A relatively unknown economist, Emily Anne Schneider, already seems to be giving up on her ambition to win the Nobel Prize. In any case, I still hope it goes to Anne Krueger first.

Krueger is much more than the co-discoverer, with Gordon Tullock, of rent-seeking. She also probably did more than any other economist in international trade and development to discredit import-substitution industrialization as a model for modernization.

In the 50’s and 60’s, many countries and all-too-many economists turned their backs on basic economics and decided that the best way to grow rich was to cut yourself off from the world economy with enormous tariffs and strict quotas. That way, your country could start manufacturing a vast array of goods to meet its own needs. Import-substitution industrialization led to all kinds of crazy policies, like tiny countries producing their own cars at astronomical prices, and losing money anyway.

Krueger’s alternative was a return to economic orthodoxy: If you want to grow, specialize and trade. This is one of the main things that the Asian tigers did right. It’s true, of course, that only Hong Kong and Singapore get high marks for actual free trade; but the more protectionist South Korea, Taiwan, and Japan at least had the good sense to produce for the global economy instead of cutting themselves off from the world and squeezing captive domestic consumers for overpriced junk.

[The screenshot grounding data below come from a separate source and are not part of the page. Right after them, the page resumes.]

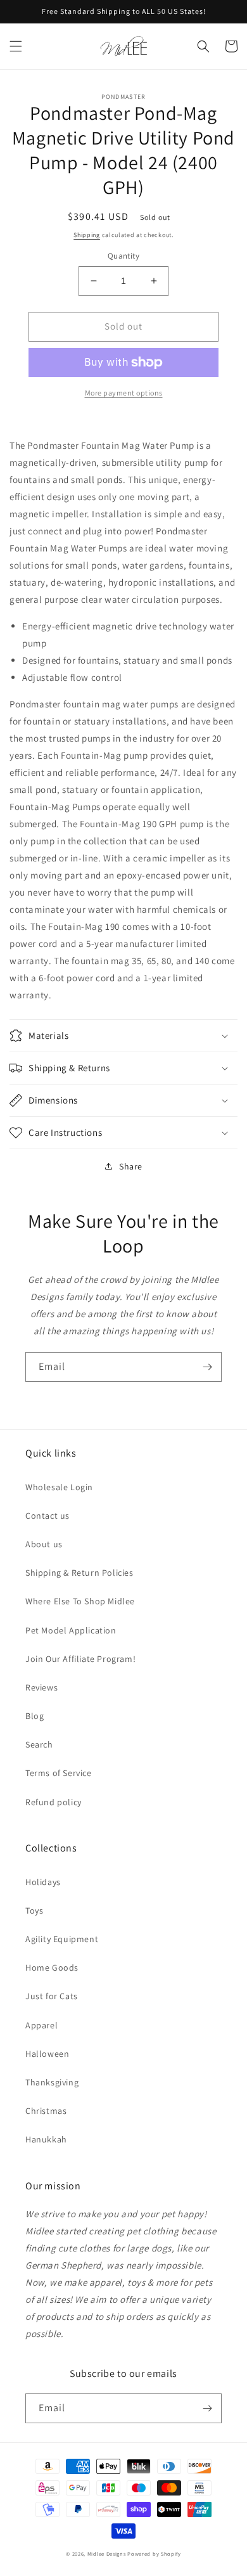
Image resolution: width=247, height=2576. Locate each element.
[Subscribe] (207, 1367)
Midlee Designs (106, 2553)
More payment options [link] (124, 392)
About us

In my dreams, the Nobel committee would also mention that Krueger was one of the inspirations for my article on the idea trap. I led the article with this quote, and I still love it:

If the market mechanism is suspect, the inevitable temptation is to resort to greater and greater intervention, thereby increasing the amount of economic activity devoted to rent seeking. As such, a political ‘‘vicious circle’’ may develop. People perceive that the
market mechanism does not function in a way compatible with socially approved goals because of competitive rent seeking. A political consensus therefore emerges to intervene further in the market, rent seeking increases, and further intervention results.

(Anne Krueger. 1974. “The Political Economy of the Rent-Seeking Society.” American Economic Review 61: 302)

Hey, if there’s one thing we learn from Emily Anne Schneider, it’s that economists of all ages ought to have a dream.